Segment Start: Materials provided

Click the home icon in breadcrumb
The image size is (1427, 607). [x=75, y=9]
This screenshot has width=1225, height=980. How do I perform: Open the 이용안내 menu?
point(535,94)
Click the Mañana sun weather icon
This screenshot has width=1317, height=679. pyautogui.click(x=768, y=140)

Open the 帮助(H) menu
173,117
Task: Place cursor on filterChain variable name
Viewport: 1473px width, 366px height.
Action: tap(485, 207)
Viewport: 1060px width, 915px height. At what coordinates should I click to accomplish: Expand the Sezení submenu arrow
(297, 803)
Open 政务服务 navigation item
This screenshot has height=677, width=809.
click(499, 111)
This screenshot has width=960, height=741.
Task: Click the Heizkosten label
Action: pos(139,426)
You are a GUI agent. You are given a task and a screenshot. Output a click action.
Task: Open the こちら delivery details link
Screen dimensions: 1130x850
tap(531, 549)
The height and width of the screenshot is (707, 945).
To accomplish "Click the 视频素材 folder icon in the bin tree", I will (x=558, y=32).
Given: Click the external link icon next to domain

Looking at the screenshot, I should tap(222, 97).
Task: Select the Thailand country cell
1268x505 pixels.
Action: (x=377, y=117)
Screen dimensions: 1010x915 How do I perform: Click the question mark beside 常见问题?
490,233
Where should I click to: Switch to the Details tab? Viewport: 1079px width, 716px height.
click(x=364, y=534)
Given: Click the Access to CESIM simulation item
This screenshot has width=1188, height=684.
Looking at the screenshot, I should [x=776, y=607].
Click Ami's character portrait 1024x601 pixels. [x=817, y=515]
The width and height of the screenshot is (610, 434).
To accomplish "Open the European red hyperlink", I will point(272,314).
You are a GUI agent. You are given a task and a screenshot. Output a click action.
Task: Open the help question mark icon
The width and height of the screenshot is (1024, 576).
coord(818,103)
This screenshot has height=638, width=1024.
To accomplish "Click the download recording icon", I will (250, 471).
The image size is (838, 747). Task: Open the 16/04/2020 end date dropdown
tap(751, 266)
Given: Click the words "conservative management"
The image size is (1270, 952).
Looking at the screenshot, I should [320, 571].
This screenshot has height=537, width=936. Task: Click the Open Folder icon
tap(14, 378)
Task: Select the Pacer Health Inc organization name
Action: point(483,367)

Segment End: Materials provided

Aim of the exercise: Whenever the word "will" occurs in a line above, copy that line.

Response box:
To accomplish "Click the 视频素材 folder icon in the bin tree", I will (x=558, y=32).
To accomplish "Open the European red hyperlink", I will point(272,314).
To accomplish "Click the download recording icon", I will (250, 471).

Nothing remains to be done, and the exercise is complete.